Dutch Scientists Find Inspiration In Wasps In The Creation Of A New Surgical Tool
What’s the scariest thing about wasps? Their sting could be one thing, but some species actually possess a more scary attribute. Some lay eggs deep inside the other insects. When this happens, the wasp larvae proceed to eat the animal from inside to out.
However, there are also more to wasps that meet the eye. The insects have inspired a medical tool that promises to improve keyhole surgery down to its very core. The new instrument designed by these scientists is a fine tube capable of removing unwanted tissue.
The fine tube has the ability to get into blood clots or cancer cells from hard to reach places. It could be used to place medicines as well. This can be particularly helpful when using as radioactive particles to treat cancer at its exact location.
The New Tool
The new surgery tool made is based on the egg-laying organ of parasitic wasps. This could significantly advance minimally invasive surgery by allowing tissue removal to happen in deeper areas of the body. And because of its minimal size, it’s also capable of lowering trauma and patient recovery time. Researchers at Delft University of Technology in the Netherlands had based their prototype design on the ovipositor of wasps. This is an ultra-thin flexible organ that makes use of friction forces that is generated by sliding internal blades. This allows effective transport and export of medicines or particles on a rather small scale.
This innovative tissue-transport device was inspired by the egg-laying organs of parasitic wasps. When fully developed, this remarkable piece of instrument could significantly push the field of minimally invasive surgery (MIS) forward. This statement has been made by a new study in Frontiers in Bioengineering and Biotechnology. The prototype has already been developed by the researchers at Delft University of Technology in the Netherlands.
They researchers behind the design aim to allow MIS techniques to be used for hard-to-reach areas of the body.
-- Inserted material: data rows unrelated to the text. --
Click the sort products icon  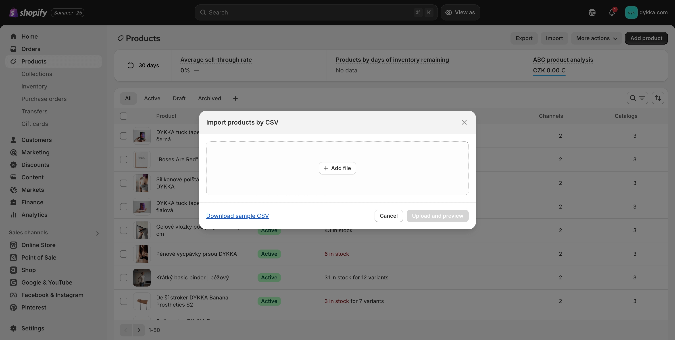658,98
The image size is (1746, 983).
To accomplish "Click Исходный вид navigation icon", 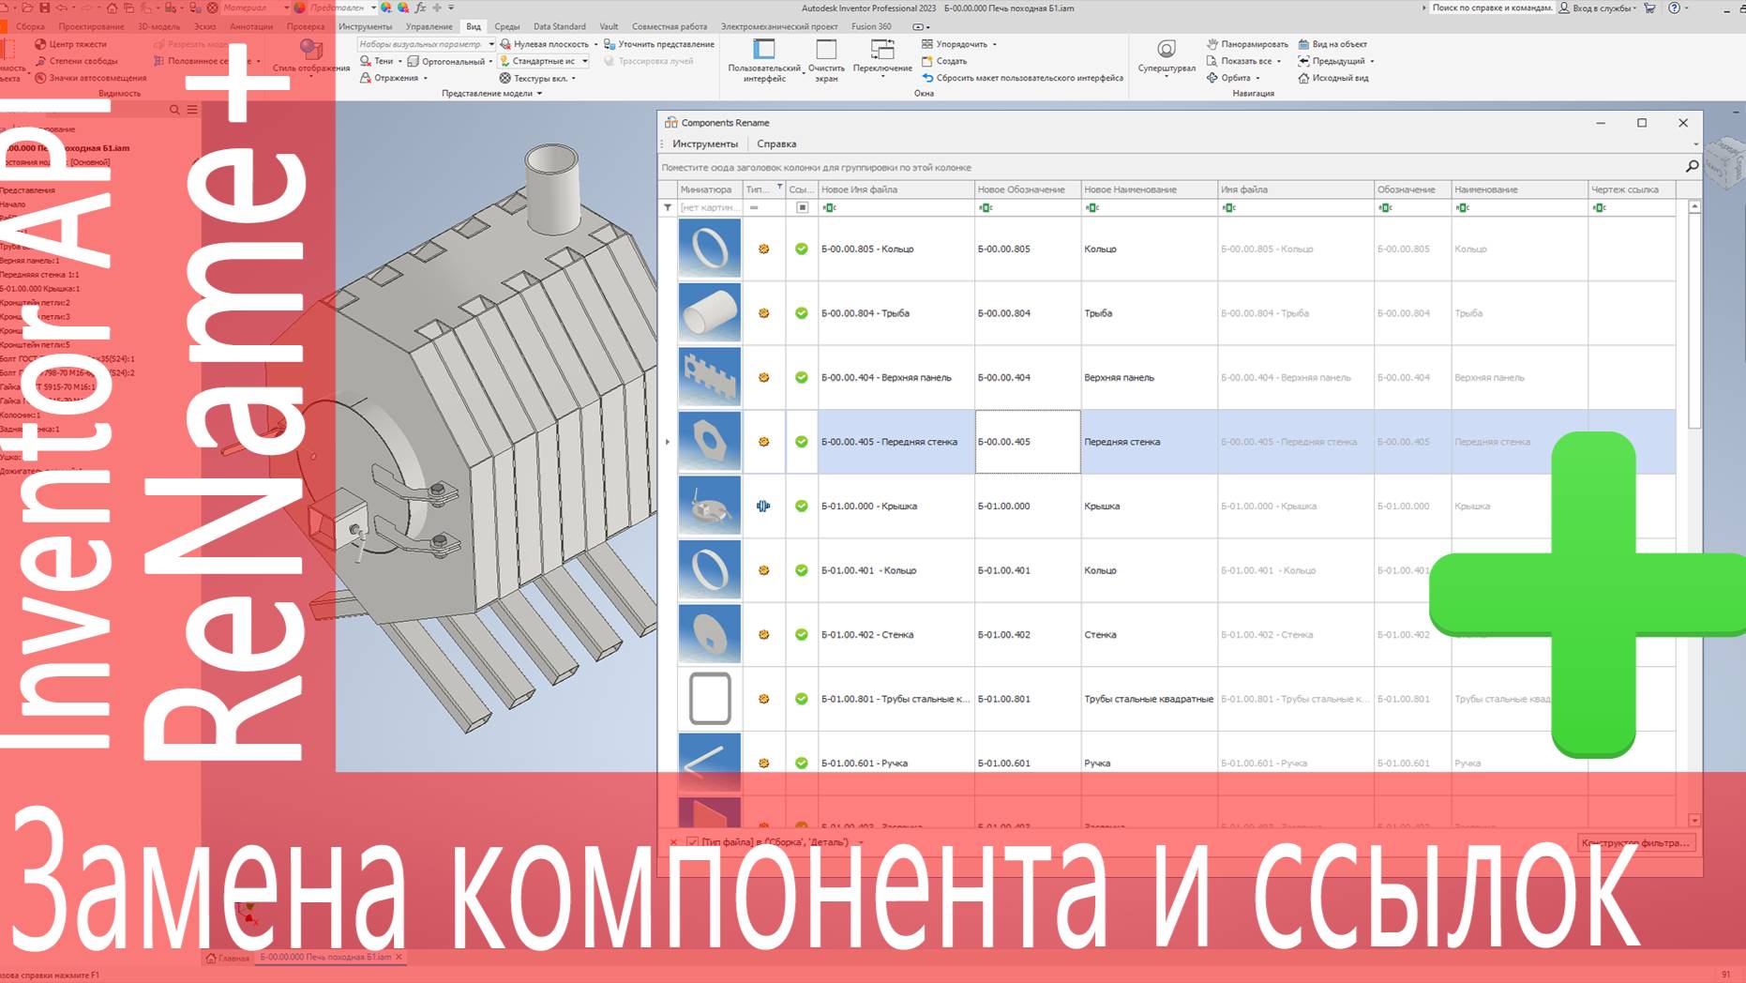I will click(x=1333, y=78).
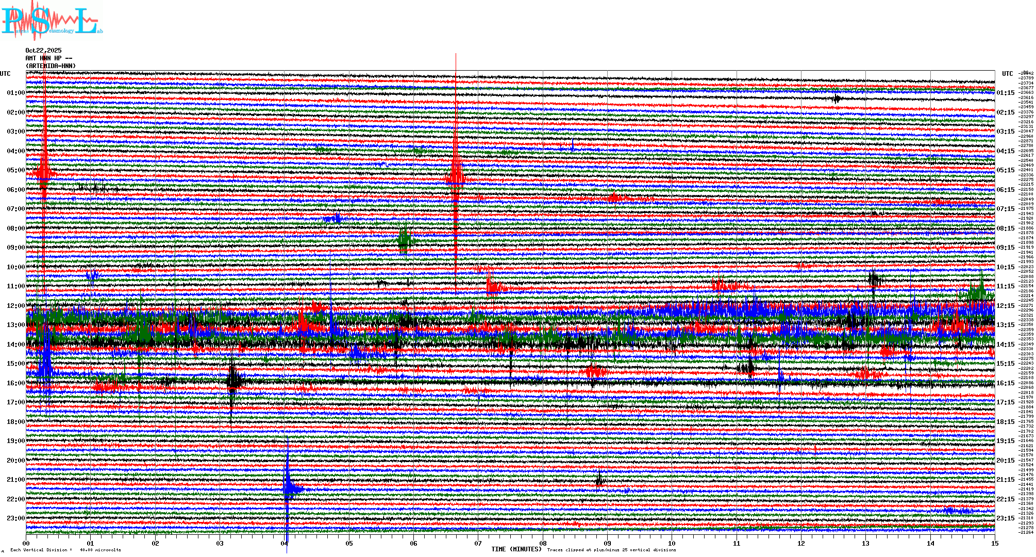The image size is (1036, 557).
Task: Click minute marker 15 on bottom axis
Action: pyautogui.click(x=994, y=543)
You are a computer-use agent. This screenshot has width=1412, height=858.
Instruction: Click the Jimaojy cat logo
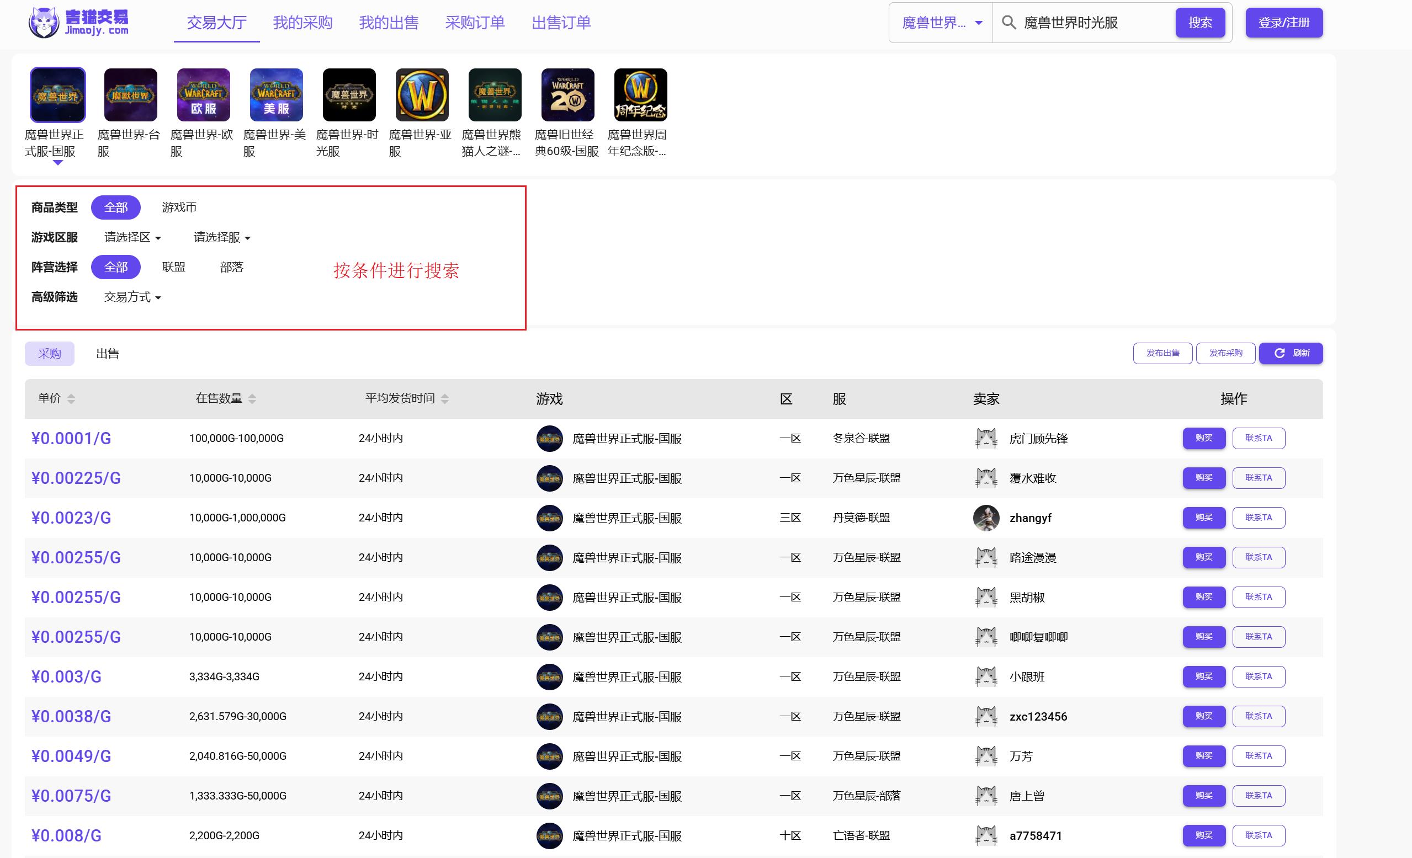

Thus, being able to greatly reduce the trauma that comes with surgery, and if successful, recovery time can be shortened as well.
All about the Ovipositor
As indicated previously, the ovipositor is an ultra-thin organ, shaped much like a flexible hollow needle. This is oftentimes used by parasitic wasps to lay their eggs in trees or in hosts. Found within this delicate organ is a series of tiny blades that converge together with a tongue-and-groove mechanism. The blades that come with it can also slide independently of each other in order to create friction. The force is a mechanical movement that becomes the heart of thei design.
Dr Aimée Sakes is the study lead of the Bio-Inspired Technology Group at Delft University of Technology that, in turn, is led by Prof Dr Paul Breedveld. She explained, “The wasp ovipositor is so thin that it can’t actually fit any muscles within it, so we knew it was a clever mechanical solution worth studying to see if we could recreate it.” She further stated, “The ovipositor-inspired transport system uses friction generated between the blades and the tissues to transport those tissues, in the same way the wasp ovipositor works to transport wasp eggs.”
When these friction based techniques in the design is used for new surgery devices, the method could allow researchers to break the boundaries that the current tools are limited with. That’s because the available technology works by suctioning. This can be challenging because suction-based devices lose efficacy once they are decreased in size past a certain point. Thus, limiting the tissue damage done during surgery isn’t always possible.
Dr. Sakes stressed, “We already see challenges arise with current devices, as they often get clogged when removing things like blood clots.” She also said, “We also currently can’t reach remote locations in the human body or perform surgery in miniature structures, such as parts of the brain, due to the relatively large size of MIS instruments. However, our system could potentially enable the removal of tumorous tissues deep inside the human body through miniature incisions in future.”
There is a major drawback of the newly developed tool. They are still worried about the speed at which it transports tissues. The prototype is still significantly slower than current suction-based devices. This is why further research still needs to be made before this can be fully implemented for surgical use. Still, the research looks very promising at this point. When perfected, this can offer very promising potential to treat diseases that are currently untreatable. This has the capability to reach places that existing equipment cannot. More importantly, they are optimistic that this can definitely lower trauma with MIS.
The tools that had been used for suctioning cancer cells would get clogged up during keyhole surgeries. The one prevents it with the help of friction, which is the same way wasps lay eggs inside another insect. The thin surgical tool now has six semi-cylindrical blades surrounding a tube that suctions the cancer cells. The friction created by the alternating the blades is an innovation worth exploring.